[pp.int.general] Transparency in the party
Cal.
peppecal at gmail.com
Wed Feb 27 15:27:03 CET 2013
27/02/13 15.03, thijs.markus at piratenpartij.nl:
> Oh nuances & implementations can be put right
I don't think so—any change in his cop behavior will cause him to lose
many votes.
> - his principle point is
> corruption - which can only be fought with transparency.
His concept of transparency is way different from yours.
He wants transparency by annihilating privacy, not by opening
government. He wants the politician to become transparent, the
fleshnbones person, not the institution itself.
> Direct
> democracy & free access to internet is also incorporated. These are
> exactly the emotional motivators on which pirate parties operate.
Disagree.
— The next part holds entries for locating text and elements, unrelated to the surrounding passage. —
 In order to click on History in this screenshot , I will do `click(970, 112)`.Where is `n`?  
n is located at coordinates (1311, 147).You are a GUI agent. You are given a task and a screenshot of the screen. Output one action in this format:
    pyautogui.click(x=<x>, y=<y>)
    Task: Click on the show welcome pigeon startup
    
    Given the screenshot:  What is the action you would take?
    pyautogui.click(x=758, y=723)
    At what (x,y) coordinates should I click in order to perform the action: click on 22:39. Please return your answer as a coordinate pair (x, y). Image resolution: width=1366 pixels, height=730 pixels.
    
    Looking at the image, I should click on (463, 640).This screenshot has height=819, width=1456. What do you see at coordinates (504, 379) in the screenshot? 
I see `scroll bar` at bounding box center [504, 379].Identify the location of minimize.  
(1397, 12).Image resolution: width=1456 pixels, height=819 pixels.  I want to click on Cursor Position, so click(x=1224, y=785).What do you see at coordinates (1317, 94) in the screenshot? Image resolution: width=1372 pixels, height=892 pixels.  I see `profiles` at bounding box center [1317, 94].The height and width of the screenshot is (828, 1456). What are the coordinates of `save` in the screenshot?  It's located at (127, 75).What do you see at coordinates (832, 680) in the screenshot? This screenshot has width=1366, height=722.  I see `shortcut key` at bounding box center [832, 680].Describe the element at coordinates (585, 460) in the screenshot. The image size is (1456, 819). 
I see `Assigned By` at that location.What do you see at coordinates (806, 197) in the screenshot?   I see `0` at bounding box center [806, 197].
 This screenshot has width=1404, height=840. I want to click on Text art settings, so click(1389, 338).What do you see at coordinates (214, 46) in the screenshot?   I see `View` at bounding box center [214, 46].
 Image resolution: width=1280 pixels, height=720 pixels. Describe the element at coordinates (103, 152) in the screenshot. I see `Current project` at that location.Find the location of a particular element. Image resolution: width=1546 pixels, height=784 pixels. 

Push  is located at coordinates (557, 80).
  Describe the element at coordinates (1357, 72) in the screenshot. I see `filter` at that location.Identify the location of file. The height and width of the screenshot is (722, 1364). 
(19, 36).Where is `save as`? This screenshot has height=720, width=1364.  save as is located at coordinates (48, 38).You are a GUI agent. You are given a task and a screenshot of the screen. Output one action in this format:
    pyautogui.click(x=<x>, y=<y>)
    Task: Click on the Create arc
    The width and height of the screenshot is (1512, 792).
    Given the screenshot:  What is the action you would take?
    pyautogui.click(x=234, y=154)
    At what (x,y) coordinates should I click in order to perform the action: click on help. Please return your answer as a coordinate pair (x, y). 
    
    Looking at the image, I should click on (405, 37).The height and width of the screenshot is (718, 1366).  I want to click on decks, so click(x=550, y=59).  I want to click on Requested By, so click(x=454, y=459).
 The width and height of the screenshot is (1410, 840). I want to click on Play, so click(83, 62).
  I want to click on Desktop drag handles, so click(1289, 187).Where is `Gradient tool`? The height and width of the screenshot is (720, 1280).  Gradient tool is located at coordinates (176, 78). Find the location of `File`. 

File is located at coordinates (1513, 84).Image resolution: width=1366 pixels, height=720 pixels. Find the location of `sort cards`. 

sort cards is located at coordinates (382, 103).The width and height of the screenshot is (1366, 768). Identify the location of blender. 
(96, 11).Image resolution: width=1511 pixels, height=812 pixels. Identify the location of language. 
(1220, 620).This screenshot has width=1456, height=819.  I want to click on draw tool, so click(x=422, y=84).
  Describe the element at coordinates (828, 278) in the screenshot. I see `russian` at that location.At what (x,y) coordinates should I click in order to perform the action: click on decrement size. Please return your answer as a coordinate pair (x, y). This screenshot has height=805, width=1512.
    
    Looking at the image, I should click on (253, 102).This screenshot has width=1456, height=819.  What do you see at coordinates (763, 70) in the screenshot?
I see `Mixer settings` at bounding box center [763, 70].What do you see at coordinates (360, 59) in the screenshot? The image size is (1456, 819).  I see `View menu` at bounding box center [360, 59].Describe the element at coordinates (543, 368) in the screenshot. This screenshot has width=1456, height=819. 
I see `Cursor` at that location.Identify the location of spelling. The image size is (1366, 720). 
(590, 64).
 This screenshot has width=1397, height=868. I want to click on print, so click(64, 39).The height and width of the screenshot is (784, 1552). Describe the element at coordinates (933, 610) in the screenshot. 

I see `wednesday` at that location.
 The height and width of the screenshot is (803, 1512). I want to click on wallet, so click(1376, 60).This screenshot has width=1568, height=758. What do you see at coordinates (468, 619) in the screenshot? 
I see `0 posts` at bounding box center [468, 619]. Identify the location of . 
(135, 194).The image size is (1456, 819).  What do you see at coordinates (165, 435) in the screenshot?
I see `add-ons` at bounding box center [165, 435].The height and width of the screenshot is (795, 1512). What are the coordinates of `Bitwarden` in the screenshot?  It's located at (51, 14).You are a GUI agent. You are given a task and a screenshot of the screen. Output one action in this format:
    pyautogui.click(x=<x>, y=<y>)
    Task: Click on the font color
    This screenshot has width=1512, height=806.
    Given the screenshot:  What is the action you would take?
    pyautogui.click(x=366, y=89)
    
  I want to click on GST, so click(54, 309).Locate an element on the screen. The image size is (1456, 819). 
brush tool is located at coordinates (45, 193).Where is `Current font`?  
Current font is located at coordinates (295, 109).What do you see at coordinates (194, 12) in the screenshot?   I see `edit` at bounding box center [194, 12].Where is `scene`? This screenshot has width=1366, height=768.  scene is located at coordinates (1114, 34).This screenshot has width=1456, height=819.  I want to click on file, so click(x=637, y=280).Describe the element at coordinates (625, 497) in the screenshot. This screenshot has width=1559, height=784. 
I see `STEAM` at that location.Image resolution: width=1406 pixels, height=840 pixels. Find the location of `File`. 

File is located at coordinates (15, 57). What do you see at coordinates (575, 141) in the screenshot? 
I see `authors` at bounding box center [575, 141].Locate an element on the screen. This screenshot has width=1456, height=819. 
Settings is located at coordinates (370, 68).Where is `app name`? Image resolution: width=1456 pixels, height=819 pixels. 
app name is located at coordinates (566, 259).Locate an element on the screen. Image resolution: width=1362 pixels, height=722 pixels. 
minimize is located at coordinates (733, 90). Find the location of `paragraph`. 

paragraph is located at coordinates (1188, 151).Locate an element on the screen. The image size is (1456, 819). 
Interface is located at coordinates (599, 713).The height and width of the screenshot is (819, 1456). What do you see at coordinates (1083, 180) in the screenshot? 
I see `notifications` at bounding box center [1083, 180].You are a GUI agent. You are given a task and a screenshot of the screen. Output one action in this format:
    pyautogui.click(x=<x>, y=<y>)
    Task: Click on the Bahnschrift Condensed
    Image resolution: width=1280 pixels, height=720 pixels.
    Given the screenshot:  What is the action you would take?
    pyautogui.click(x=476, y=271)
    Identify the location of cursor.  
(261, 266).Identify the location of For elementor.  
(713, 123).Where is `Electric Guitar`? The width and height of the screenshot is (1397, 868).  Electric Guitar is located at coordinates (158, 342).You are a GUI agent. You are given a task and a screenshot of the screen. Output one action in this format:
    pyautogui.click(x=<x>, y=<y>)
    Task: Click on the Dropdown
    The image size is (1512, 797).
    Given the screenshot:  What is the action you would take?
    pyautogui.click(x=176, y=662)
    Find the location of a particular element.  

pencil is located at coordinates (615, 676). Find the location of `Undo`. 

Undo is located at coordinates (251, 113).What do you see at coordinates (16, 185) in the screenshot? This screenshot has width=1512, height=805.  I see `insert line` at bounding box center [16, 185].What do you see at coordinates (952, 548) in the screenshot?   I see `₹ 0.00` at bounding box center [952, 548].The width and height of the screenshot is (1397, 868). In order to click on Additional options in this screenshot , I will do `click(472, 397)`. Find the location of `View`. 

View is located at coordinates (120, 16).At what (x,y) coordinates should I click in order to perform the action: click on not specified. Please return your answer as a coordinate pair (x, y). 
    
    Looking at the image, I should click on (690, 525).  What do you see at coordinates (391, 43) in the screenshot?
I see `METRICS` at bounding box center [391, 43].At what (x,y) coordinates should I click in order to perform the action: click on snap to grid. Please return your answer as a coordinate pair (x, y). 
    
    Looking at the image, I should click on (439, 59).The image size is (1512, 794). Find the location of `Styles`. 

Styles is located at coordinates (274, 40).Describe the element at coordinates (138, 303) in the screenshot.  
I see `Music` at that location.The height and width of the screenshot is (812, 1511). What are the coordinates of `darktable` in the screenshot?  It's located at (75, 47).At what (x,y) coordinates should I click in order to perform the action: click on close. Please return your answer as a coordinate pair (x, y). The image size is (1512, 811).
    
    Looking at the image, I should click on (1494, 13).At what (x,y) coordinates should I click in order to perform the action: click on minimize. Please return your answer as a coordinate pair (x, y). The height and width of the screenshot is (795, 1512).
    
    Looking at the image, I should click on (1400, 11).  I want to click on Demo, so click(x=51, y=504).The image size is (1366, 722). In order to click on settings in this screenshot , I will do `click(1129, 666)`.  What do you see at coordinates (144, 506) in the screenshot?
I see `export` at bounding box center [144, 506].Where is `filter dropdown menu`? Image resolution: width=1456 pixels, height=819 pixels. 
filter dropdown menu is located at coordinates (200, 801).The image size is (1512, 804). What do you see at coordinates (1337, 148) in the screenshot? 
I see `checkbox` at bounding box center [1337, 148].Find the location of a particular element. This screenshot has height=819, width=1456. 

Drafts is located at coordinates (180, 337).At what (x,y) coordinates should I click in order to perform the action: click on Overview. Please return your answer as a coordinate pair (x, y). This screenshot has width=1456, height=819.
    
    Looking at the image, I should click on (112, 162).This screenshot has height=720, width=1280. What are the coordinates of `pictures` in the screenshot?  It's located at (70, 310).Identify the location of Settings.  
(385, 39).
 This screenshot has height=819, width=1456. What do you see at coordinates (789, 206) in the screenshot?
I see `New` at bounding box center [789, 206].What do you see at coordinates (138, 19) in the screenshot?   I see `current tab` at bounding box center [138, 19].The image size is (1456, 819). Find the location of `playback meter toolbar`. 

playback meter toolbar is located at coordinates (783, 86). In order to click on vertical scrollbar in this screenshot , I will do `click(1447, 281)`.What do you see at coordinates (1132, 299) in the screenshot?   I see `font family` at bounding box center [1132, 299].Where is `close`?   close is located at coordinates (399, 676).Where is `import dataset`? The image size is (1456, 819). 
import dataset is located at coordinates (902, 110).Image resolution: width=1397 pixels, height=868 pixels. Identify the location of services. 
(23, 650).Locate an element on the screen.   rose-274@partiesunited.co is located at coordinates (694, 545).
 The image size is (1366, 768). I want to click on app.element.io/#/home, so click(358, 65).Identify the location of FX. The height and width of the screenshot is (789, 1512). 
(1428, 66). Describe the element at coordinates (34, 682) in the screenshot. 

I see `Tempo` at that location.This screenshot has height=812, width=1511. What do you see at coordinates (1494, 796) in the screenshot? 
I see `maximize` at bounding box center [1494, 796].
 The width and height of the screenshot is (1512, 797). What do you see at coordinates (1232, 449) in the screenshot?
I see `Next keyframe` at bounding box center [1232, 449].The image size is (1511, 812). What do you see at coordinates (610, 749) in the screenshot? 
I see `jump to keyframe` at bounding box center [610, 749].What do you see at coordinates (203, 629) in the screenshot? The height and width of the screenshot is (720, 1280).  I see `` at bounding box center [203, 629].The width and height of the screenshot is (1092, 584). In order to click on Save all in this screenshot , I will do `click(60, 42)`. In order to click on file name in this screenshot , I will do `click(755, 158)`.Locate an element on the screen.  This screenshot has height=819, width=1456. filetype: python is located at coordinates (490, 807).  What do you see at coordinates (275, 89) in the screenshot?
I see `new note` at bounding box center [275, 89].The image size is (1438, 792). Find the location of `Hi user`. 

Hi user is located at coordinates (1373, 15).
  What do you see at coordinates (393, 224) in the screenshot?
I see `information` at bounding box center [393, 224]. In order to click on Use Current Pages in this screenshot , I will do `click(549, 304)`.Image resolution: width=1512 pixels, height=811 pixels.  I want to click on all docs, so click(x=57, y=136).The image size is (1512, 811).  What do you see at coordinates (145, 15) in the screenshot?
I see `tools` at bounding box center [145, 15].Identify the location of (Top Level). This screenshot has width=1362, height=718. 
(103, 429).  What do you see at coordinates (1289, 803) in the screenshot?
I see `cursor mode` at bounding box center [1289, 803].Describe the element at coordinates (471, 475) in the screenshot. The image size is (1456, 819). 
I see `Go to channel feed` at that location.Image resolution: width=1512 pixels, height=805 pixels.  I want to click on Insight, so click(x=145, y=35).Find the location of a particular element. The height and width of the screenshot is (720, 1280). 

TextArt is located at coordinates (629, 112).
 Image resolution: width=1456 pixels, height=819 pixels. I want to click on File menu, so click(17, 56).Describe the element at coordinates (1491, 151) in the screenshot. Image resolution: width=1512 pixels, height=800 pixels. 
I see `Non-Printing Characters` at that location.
Internet is mere infrastructure; free access to information is
the pirate point.
> Sure,
> he has some old people's stances on some issues, but then again his
> voter base young - and to them he will have to cater eventually.
Statistical analysis says his voter base comes from former berlusconi's
voters
(http://www.scenaripolitici.com/2013/02/sp_trend-8-feb-2013-cdx-vs-m5s.html).
Youngs are a strict minority, and they're probably voting the movement,
not the grillo leader—they could move any moment to a pirate party, if
they're not enough brainwashed.
> And
> sure, you can highlight these differences in implementation and rational
> detail, but that's not where the vote is decided.
I don't get your point. It is foolish thinking to get rational with
them, or _worse_ with their voters.
> And looking at you
> guys and looking at Grillo, when I am concerned about corruption, free
> access to internet and direct democracy - well, what do you think?
I think you should notice they have no idea about what they're talkin'.
I think you should notice their police state and their annihilation of
privacy.
> Copyright, trademarks etc aren't in themselves as interesting as you
> make them out to be, that's the professional deformation in which you
> have to be able to defend alternatives to the present state of affairs.
> What makes them interesting is the structural abuse of democratic rights
> and functioning that is required to uphold them and the extend to which
> the right holders succeed in this part.
Disagreed, see above: "access to information" enables all of this.
> And that leads straight back to
> the points of transparency, direct democracy and so forth. He is totally
> cashing in on the emotions that should fuel your fire, and where there
> is popular movement in this direction, even if Mussolini himself
> championed it, there is much to be gained before a degree of satisfied
> inactivity will return to the general populace.
We'll see. I'm quite scared about what could happen.